Validating LLM-Generated Relevance Labels for Educational Resource Search
Ratan J. Sebastian, Anett Hoppe
TL;DR
The paper addresses the challenge of domain-specific relevance judgments for educational resources by evaluating how LLMs perform when prompted with education-aligned criteria. It compares three prompt frameworks (baseline, literature-derived, and participant-derived) across two input representations, using ground-truth data from a teacher-focused user study and metrics like Cohen's $\kappa$ and Rank-Biased Overlap ($\text{RBO}$). The results show that domain-specific prompts substantially improve alignment with human judgments, with the participant-derived framework achieving the highest agreement ($\kappa$ up to $0.639$) and two-input schemes (HEAD vs SKIM) affecting performance. System-level evaluation reveals LLMs can reliably identify hard queries (RBO $0.713$-$0.886$) but discriminate between similar retrieval systems more modestly ($\text{RBO}$ $0.52$-$0.56$), and performance differences are observed between proprietary and open-source models. Overall, the findings support using domain-informed prompting to scale educational-resource evaluation, while noting context- and model-dependent limitations and the potential need for open benchmarks.
Abstract
Manual relevance judgements in Information Retrieval are costly and require expertise, driving interest in using Large Language Models (LLMs) for automatic assessment. While LLMs have shown promise in general web search scenarios, their effectiveness for evaluating domain-specific search results, such as educational resources, remains unexplored. To investigate different ways of including domain-specific criteria in LLM prompts for relevance judgement, we collected and released a dataset of 401 human relevance judgements from a user study involving teaching professionals performing search tasks related to lesson planning. We compared three approaches to structuring these prompts: a simple two-aspect evaluation baseline from prior work on using LLMs as relevance judges, a comprehensive 12-dimensional rubric derived from educational literature, and criteria directly informed by the study participants.
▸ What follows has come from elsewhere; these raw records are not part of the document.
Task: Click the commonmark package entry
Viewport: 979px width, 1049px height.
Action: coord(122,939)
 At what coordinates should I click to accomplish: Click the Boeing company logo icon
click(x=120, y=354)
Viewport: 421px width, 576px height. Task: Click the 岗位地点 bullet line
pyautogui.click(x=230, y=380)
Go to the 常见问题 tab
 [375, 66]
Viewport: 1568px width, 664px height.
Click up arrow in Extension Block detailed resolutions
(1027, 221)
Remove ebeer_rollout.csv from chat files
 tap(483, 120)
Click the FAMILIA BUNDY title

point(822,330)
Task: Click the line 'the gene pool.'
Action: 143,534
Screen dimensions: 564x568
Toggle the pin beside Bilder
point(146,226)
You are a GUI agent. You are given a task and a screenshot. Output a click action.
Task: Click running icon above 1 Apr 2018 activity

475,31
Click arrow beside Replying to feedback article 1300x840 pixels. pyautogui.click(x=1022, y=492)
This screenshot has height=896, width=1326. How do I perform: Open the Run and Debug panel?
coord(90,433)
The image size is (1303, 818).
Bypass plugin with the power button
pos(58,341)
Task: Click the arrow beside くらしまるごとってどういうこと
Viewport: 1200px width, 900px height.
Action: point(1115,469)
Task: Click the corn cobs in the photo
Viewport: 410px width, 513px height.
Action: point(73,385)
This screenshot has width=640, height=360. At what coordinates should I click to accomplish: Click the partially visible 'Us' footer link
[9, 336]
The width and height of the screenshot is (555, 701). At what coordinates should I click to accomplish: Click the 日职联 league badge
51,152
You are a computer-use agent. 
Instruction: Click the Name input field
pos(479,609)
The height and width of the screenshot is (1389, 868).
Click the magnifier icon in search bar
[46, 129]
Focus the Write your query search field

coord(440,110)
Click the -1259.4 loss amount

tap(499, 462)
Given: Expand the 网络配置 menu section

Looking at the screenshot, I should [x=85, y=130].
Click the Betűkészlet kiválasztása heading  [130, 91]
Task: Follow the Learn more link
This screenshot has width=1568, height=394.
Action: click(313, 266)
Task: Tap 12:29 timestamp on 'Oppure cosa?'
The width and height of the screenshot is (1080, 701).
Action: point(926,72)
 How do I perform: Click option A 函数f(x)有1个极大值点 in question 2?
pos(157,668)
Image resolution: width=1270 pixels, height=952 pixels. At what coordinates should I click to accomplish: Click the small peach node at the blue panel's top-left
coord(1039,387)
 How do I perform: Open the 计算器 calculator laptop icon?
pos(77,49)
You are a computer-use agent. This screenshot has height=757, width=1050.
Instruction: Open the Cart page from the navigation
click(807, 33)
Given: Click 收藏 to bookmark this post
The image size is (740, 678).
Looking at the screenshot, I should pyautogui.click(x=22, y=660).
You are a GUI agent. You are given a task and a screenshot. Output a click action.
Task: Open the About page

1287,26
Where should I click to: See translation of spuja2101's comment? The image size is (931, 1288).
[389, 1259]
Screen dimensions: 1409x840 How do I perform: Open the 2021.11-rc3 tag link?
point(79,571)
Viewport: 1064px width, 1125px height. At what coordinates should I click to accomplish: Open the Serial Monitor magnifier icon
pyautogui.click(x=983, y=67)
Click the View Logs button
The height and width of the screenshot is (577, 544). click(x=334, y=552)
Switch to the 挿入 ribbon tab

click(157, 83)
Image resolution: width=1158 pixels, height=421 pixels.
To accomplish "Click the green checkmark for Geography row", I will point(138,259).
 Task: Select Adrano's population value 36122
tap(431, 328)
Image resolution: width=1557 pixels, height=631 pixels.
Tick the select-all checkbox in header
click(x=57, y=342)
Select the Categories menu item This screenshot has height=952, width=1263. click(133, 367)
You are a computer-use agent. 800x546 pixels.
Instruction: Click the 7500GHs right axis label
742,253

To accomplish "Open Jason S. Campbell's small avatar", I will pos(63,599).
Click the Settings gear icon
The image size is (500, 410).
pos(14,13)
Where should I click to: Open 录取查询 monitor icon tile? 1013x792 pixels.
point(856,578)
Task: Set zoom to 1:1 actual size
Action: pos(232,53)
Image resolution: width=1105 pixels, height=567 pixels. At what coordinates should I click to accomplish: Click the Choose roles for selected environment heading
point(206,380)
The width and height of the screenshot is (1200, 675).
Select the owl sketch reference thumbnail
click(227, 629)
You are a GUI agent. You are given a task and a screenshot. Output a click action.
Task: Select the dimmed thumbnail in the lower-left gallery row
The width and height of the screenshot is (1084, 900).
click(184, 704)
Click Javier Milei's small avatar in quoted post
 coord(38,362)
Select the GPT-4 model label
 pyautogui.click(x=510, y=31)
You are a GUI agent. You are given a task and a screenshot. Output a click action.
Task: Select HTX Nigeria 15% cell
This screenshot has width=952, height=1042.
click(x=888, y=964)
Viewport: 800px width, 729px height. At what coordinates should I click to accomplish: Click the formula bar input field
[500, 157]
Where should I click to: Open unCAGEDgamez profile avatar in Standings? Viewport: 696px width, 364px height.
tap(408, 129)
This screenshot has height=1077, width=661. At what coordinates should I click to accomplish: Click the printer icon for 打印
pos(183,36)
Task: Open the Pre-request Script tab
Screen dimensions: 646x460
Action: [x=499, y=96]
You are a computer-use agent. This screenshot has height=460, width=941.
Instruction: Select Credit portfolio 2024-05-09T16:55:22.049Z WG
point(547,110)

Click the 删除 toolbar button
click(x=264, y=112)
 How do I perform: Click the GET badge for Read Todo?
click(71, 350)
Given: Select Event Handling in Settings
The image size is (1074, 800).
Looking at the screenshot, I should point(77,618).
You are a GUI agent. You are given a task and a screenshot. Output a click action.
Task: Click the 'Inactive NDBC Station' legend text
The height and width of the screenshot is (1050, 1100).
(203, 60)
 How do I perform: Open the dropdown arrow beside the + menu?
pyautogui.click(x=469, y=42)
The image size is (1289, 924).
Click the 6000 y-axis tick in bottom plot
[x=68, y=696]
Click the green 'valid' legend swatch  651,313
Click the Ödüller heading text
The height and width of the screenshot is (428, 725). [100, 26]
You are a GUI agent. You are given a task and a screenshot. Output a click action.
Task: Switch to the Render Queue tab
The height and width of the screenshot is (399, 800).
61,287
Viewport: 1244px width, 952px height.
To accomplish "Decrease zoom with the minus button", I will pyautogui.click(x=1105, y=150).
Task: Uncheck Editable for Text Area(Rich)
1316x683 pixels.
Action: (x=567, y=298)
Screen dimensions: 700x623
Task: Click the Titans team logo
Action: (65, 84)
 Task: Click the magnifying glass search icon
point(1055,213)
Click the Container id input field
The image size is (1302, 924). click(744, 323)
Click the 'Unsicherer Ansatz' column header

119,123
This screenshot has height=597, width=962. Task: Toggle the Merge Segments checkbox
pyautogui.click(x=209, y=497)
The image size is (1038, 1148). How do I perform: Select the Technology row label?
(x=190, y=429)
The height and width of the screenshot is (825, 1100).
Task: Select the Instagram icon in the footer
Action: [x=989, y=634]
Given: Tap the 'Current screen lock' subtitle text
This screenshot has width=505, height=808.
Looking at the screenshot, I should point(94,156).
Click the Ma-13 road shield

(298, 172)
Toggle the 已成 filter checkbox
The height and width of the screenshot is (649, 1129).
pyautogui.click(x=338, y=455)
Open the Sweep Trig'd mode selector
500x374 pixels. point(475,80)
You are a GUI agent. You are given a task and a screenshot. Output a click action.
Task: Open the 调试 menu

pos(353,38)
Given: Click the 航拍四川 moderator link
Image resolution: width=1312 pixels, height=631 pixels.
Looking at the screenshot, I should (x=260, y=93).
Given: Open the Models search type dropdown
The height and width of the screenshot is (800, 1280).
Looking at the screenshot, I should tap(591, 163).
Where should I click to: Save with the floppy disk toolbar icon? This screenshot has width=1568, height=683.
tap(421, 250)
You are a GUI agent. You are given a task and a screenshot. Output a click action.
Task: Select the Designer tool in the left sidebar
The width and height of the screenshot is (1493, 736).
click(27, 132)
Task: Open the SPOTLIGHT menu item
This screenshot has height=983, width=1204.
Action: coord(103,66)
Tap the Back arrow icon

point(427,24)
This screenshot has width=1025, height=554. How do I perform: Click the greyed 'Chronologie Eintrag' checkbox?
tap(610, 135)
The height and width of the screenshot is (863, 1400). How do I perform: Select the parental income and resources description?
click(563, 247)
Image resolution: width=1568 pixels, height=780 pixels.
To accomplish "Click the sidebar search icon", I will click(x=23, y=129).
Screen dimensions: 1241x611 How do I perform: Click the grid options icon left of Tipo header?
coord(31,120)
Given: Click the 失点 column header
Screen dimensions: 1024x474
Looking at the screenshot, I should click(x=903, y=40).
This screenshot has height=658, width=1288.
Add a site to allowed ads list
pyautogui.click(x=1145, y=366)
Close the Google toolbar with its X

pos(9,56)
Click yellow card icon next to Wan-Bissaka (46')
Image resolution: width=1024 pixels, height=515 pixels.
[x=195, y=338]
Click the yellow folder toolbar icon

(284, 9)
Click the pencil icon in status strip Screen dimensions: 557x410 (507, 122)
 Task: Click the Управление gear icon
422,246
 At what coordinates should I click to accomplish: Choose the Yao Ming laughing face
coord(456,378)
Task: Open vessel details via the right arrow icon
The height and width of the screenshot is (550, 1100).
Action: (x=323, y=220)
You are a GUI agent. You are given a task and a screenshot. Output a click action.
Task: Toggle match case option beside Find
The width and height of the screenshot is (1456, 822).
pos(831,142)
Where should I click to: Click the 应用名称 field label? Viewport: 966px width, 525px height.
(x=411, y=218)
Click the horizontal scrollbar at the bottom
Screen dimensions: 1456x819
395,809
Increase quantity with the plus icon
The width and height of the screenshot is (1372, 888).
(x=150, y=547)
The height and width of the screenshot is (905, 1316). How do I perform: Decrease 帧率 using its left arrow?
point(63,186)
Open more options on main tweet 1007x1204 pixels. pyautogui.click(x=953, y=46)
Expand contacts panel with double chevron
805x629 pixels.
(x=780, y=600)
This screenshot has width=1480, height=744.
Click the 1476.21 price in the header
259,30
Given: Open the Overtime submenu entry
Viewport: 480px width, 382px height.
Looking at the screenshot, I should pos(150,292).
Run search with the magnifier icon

Using domain-specific frameworks, LLMs achieved strong agreement with human judgements (Cohen's $κ$ up to 0.650), significantly outperforming the baseline approach. The participant-derived framework proved particularly robust, with GPT-3.5 achieving $κ$ scores of 0.639 and 0.613 for 10-dimension and 5-dimension versions respectively. System-level evaluation showed that LLM judgements reliably identified top-performing retrieval approaches (RBO scores 0.71-0.76) while maintaining reasonable discrimination between systems (RBO 0.52-0.56). These findings suggest that LLMs can effectively evaluate educational resources when prompted with domain-specific criteria, though performance varies with framework complexity and input structure.